Tonight the two West Yorkshire rivals meet at Leeds United’s ground for the first time since that day 30 years ago so the showpiece occasion has been recollected plenty in the build-up to the Super League game.
Speaking exclusively to The Yorkshire Post from Australia, Lyons has more reason than most to remember it given the gifted stand-off was man-of-the-match as Mal Reilly’s Leeds prospered 33-12.
But his memory lapses slightly as Schofield – then still a centre before making his own switch to No 6 – did only manage a brace, admittedly a crucial one including a classy 80m interception.
With his distinctive moustache, curly locks and nuggety frame, Lyons was unmistakable out on the Elland Road pitch, picking passes and making kicks that saw Leeds turn a 15-12 interval advantage into something far more convincing.
Arriving unheralded, he first played for Leeds in 1985-86, scoring 16 tries in 29 games, and, the following British season was signed by current Rhinos chief executive Gary Hetherington for a short six-game stint at newly-formed Sheffield Eagles.
In between, though, he joined Manly where he would become a living legend, helping them to Grand Final successes in 1987 and 1996, playing more than 300 games and forming a famously piercing right-edge partnership with Steve ‘Beaver’ Menzies.
In any other era, Lyons would have won countless Test caps but he came up against the likes of Wally Lewis and Brett Kenny so did not even make his Kangaroos debut until the age of 29 when he was back in England on tour.
However, he thrived and, overall, has fond memories of his time in Yorkshire, too.
Looking back at that Yorkshire Cup final, Lyons said: “It was a good team we had out. Mal was great. I thought he was a great coach and, in my first spell I had Peter Fox, too.
“There was some great people at Leeds. Harry Jepson came to pick me up at the airport when I first flew over. He was a lovely man. I loved it over there. I made some good friends. I’m still friends with (hooker) Colin Maskill and talk to him a bit, and Ray Abbey, one of the trainers.
“I actually learned a lot over there. I got to experience some tough footy and learn how to steer the boys around the park a bit. It was great. I had an awesome time with Leeds.
“Lee Crooks was a good bloke and Roy Powell was fantastic. He was a real nice guy and it was a real shock when he passed away.
“There was Ray Ashton at scrum-half, Carl Gibson on one wing and ET (Australia international Andrew Ettinghausen) on the other.
“As well as ET, there was Sam Backo from back home, too, and we still keep in touch and chat about our good times at Leeds.

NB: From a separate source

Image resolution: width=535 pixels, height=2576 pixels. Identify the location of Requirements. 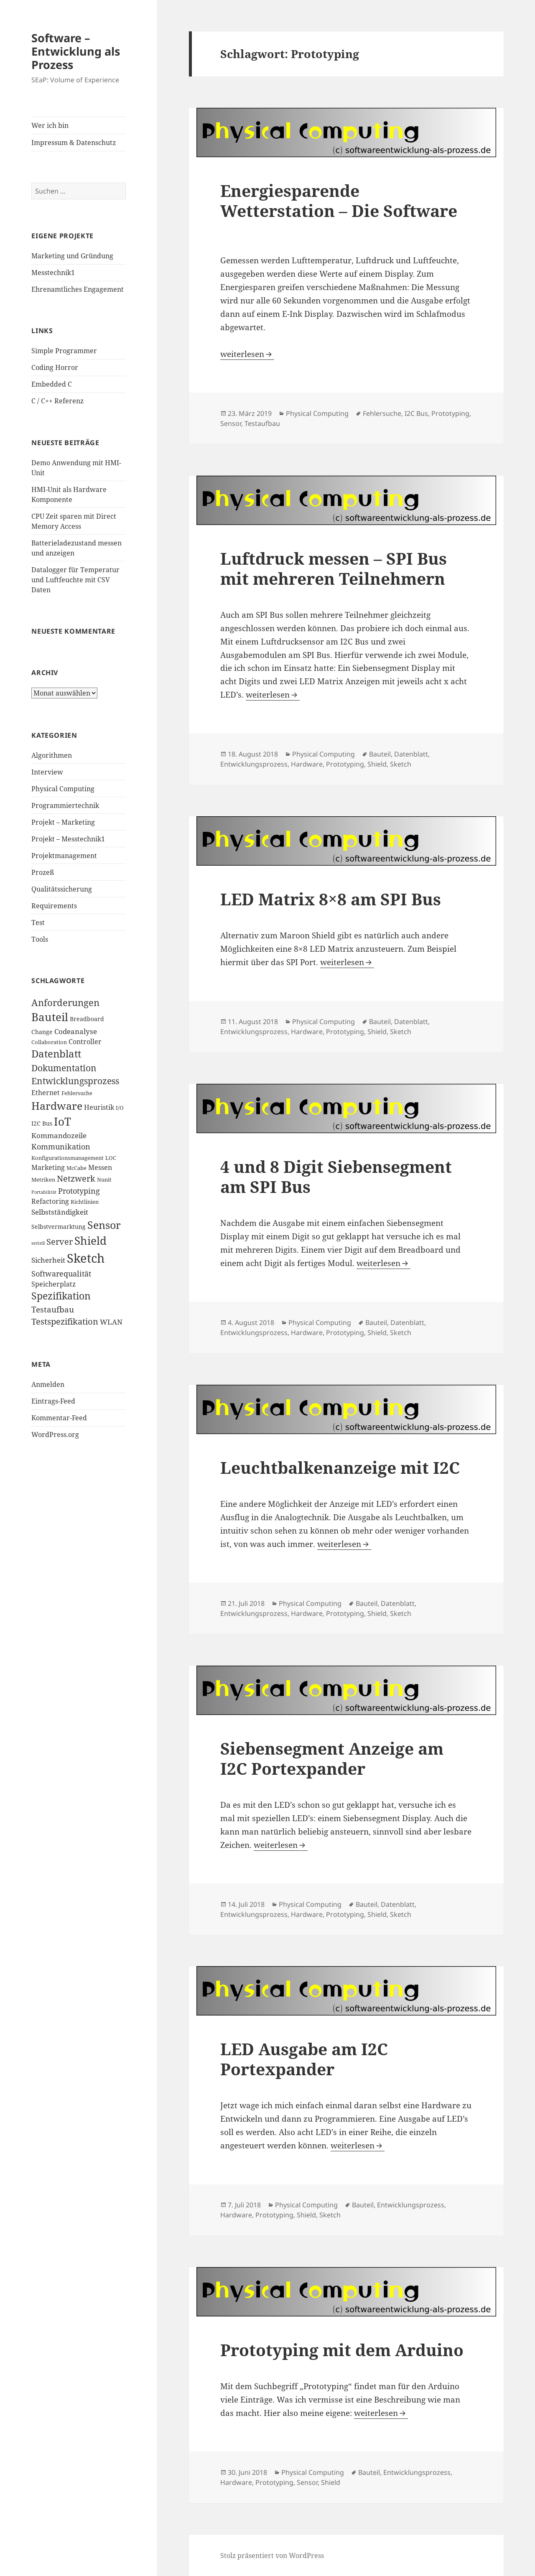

“On that day itself, I enjoyed it at Elland Road as it was a big ground and we got a huge crowd in. I think it was about 22,000.

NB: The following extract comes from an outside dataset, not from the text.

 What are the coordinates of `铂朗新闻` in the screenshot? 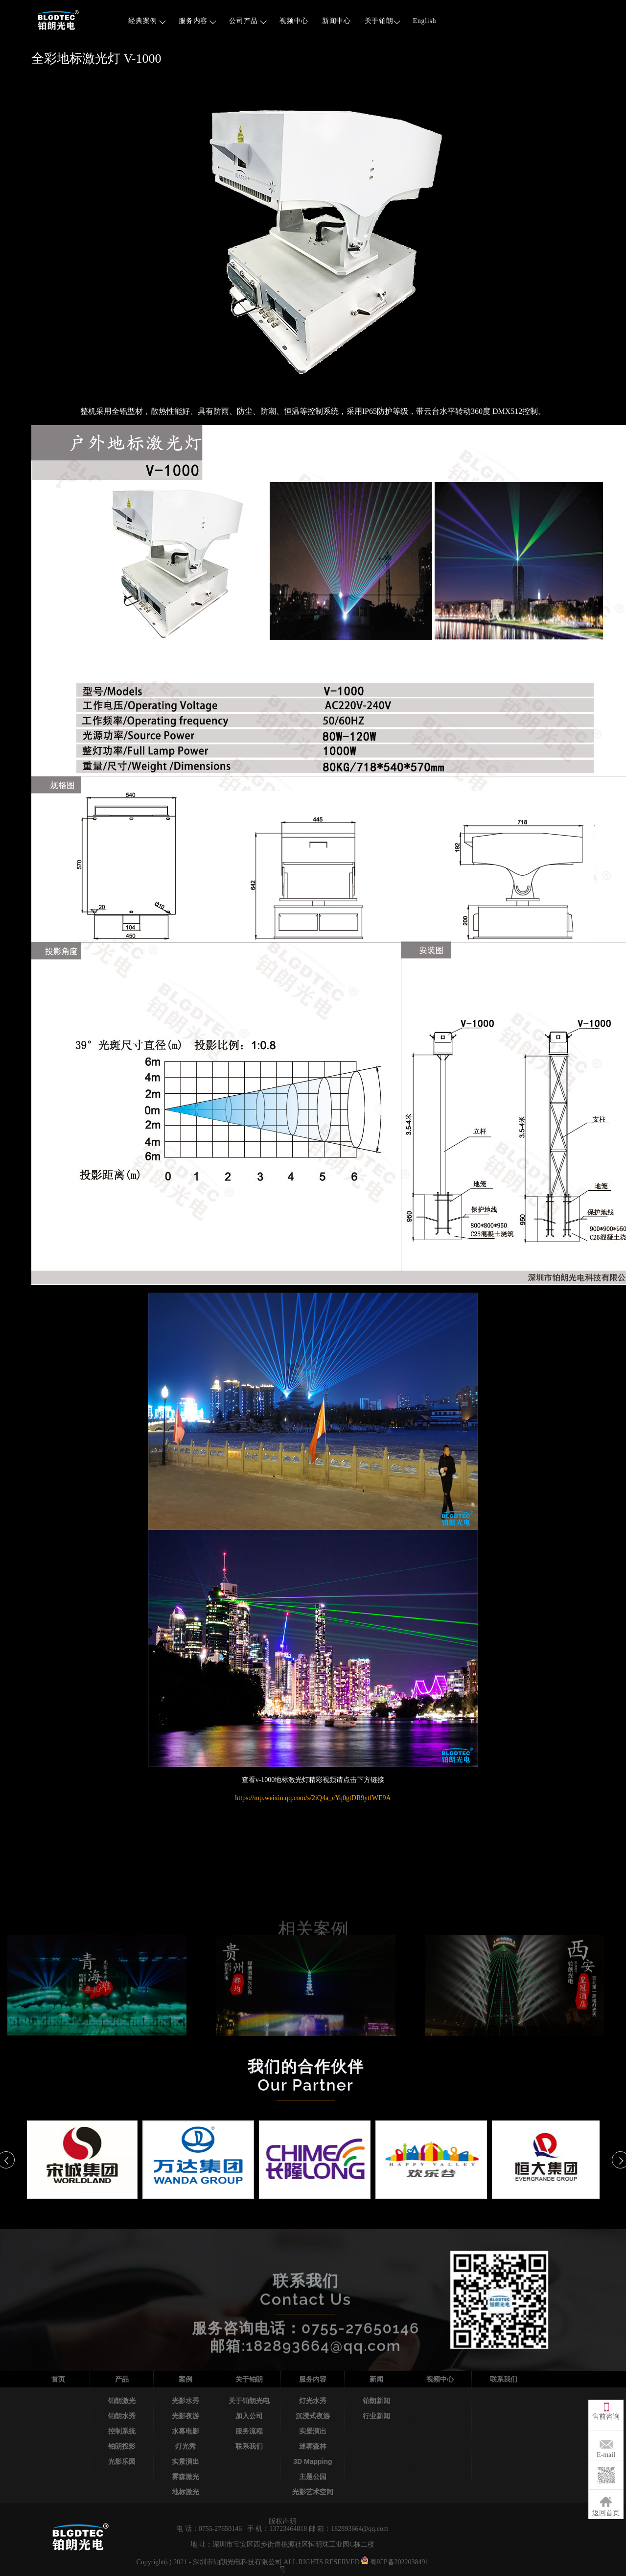 It's located at (376, 2401).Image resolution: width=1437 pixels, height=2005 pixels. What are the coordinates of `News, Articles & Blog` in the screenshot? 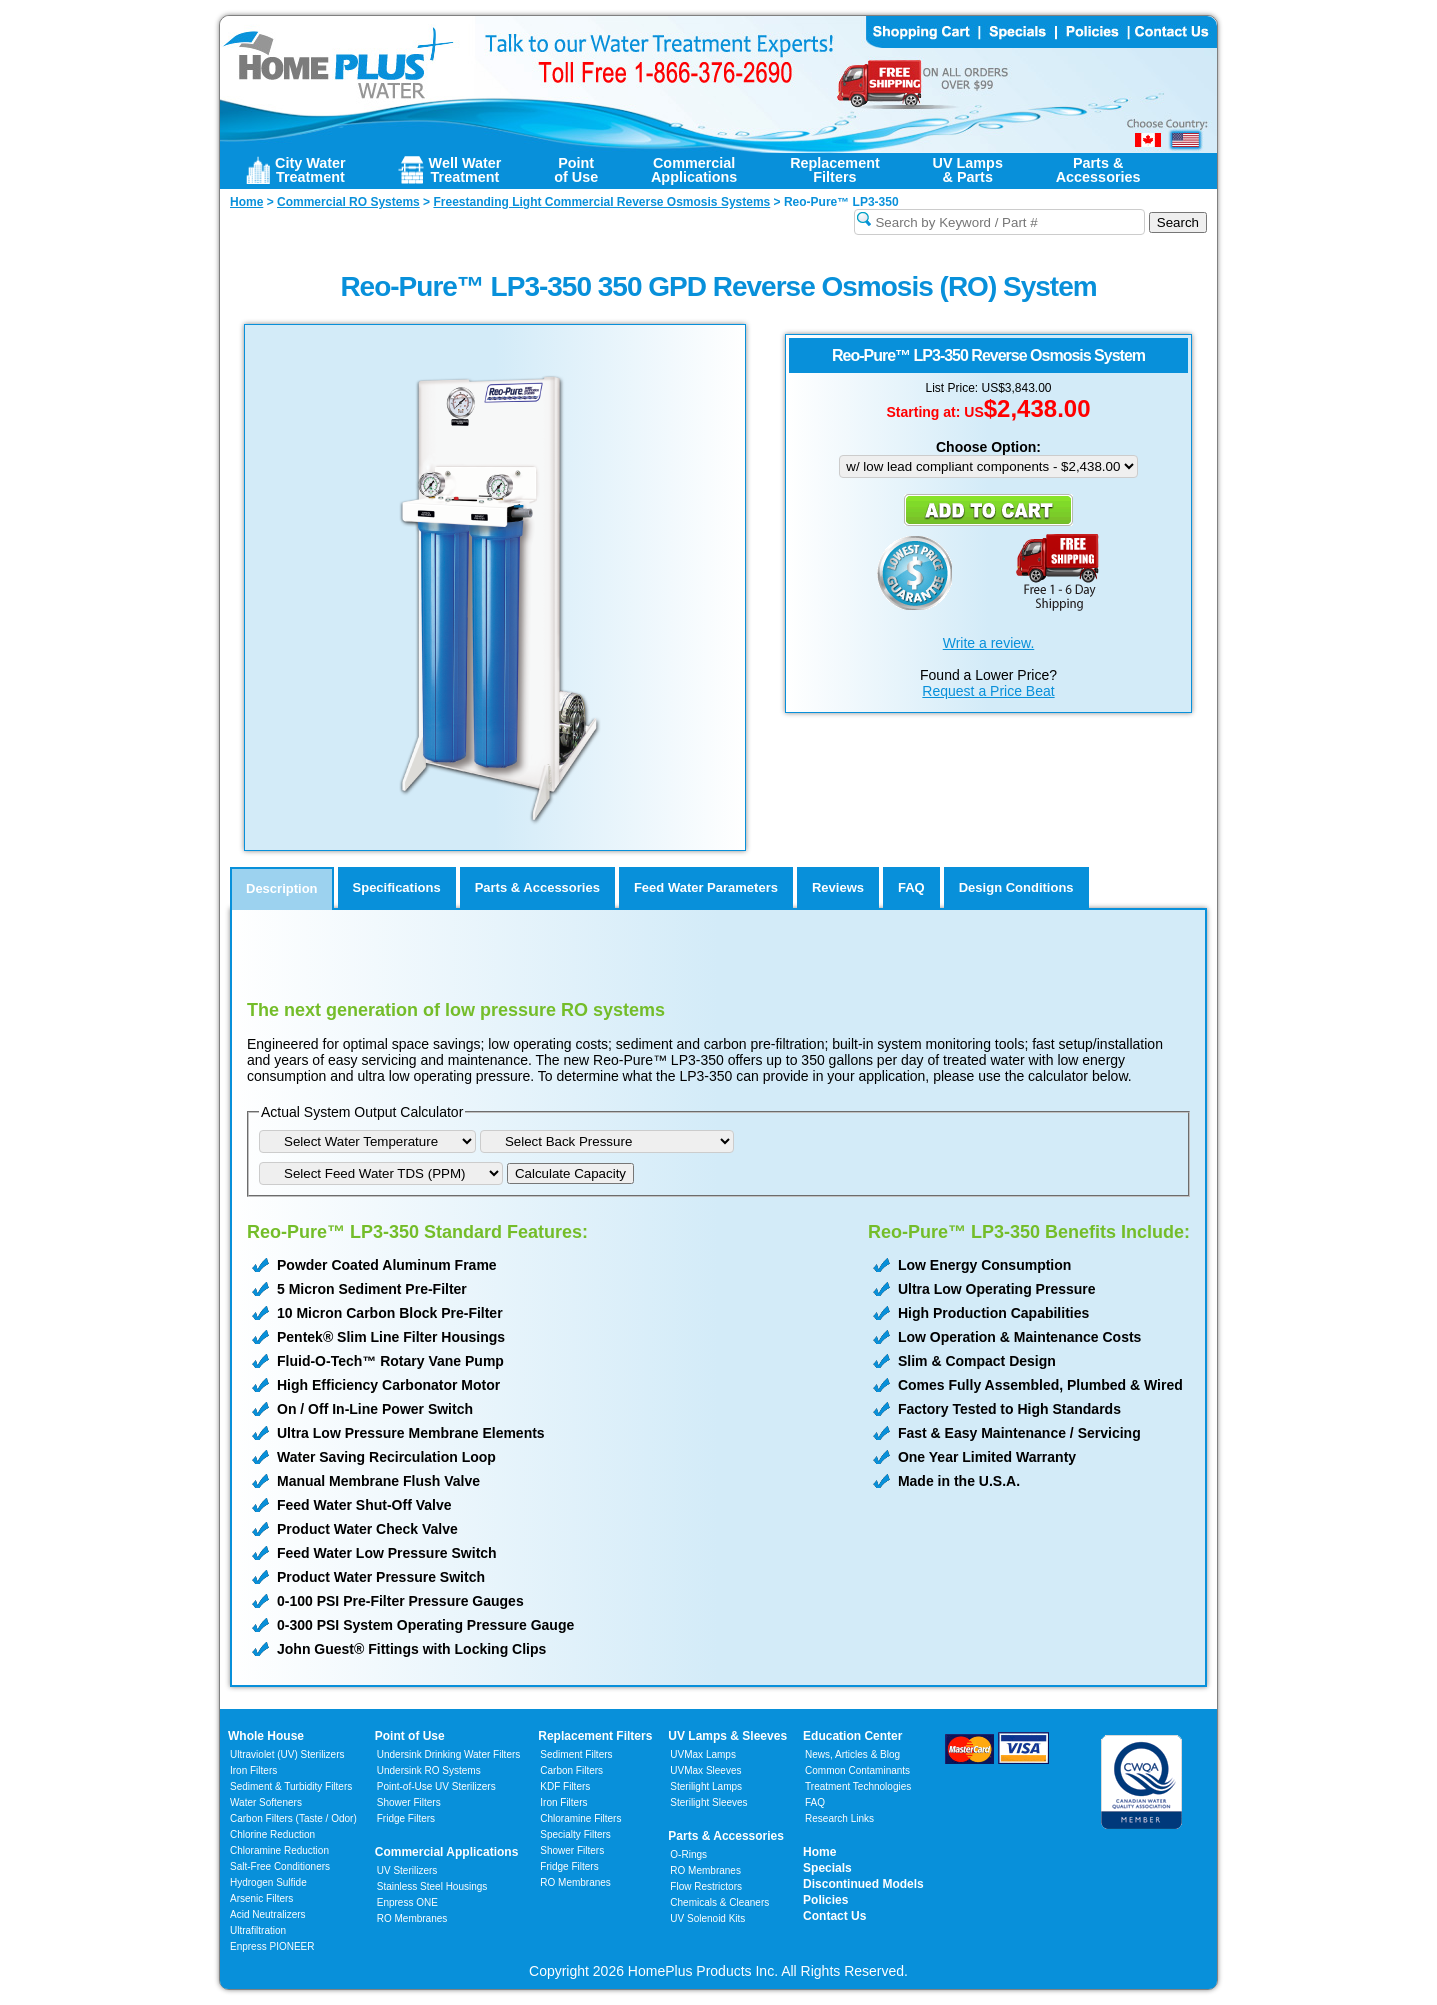 It's located at (852, 1754).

“Cas had Ronnie Gibbs there, who I knew from back home at Manly, and Gary Belcher, the Australian full-back.
“But there was John Joyner, the Beardmore twins as well as big Kevin Ward who I played with for Manly, too.

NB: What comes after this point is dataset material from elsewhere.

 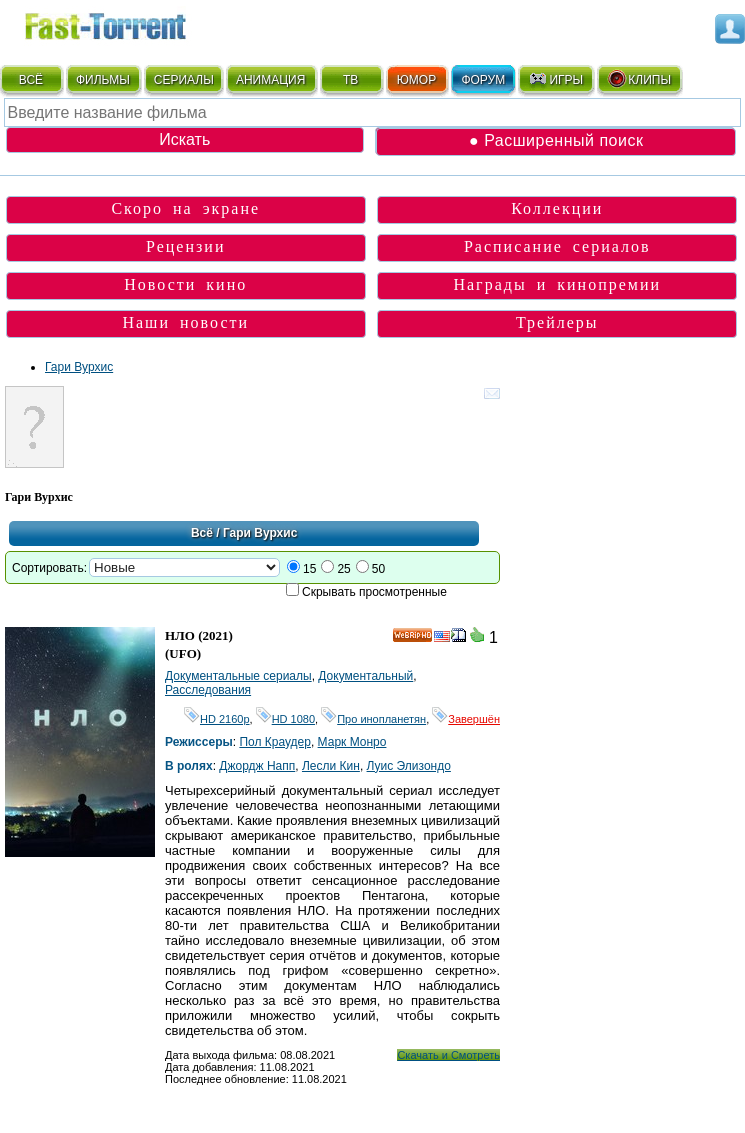 I want to click on Скрывать просмотренные, so click(x=374, y=592).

“They were a good team and I remember David Plange on the wing as well. For a while they were on top of us. They took some getting over.
“We had to work our way into the match and David Stephenson scored a penalty just before half-time which was important.
“Schoey had scored his tries then Carl Gibson got two in the second half, Paul Medley got in as well, and David Stephenson kicked his goals.
“We eventually pulled away,” he recalled.
Lyons admitted he would have liked a third spell back at Headingley.
“There was always talk about it but I had to concentrate on my work back at home so it never happened,” he said.
“I worked in the development side for Manly and go out to all the schools working with the kids. But my daughter Courtney was actually born in Leeds.
“She’s 29 now. She’s been over there and visited the hospital where she was born.
“I’ve been over a few times since as well, obviously with the 1990 Kangaroos. That was my first tour. I didn’t get picked for the first Test (loss) at Wembley which was a shame but I did for the second and then the decider which was at Elland Road as well.
“My only regret is not playing at Wembley. We had a good opportunity to get there with Leeds in 1986 but drew with Hull KR in the semi and I’d gone back before the replay. I still watch Leeds, though, and I will be turning the box on on Friday.”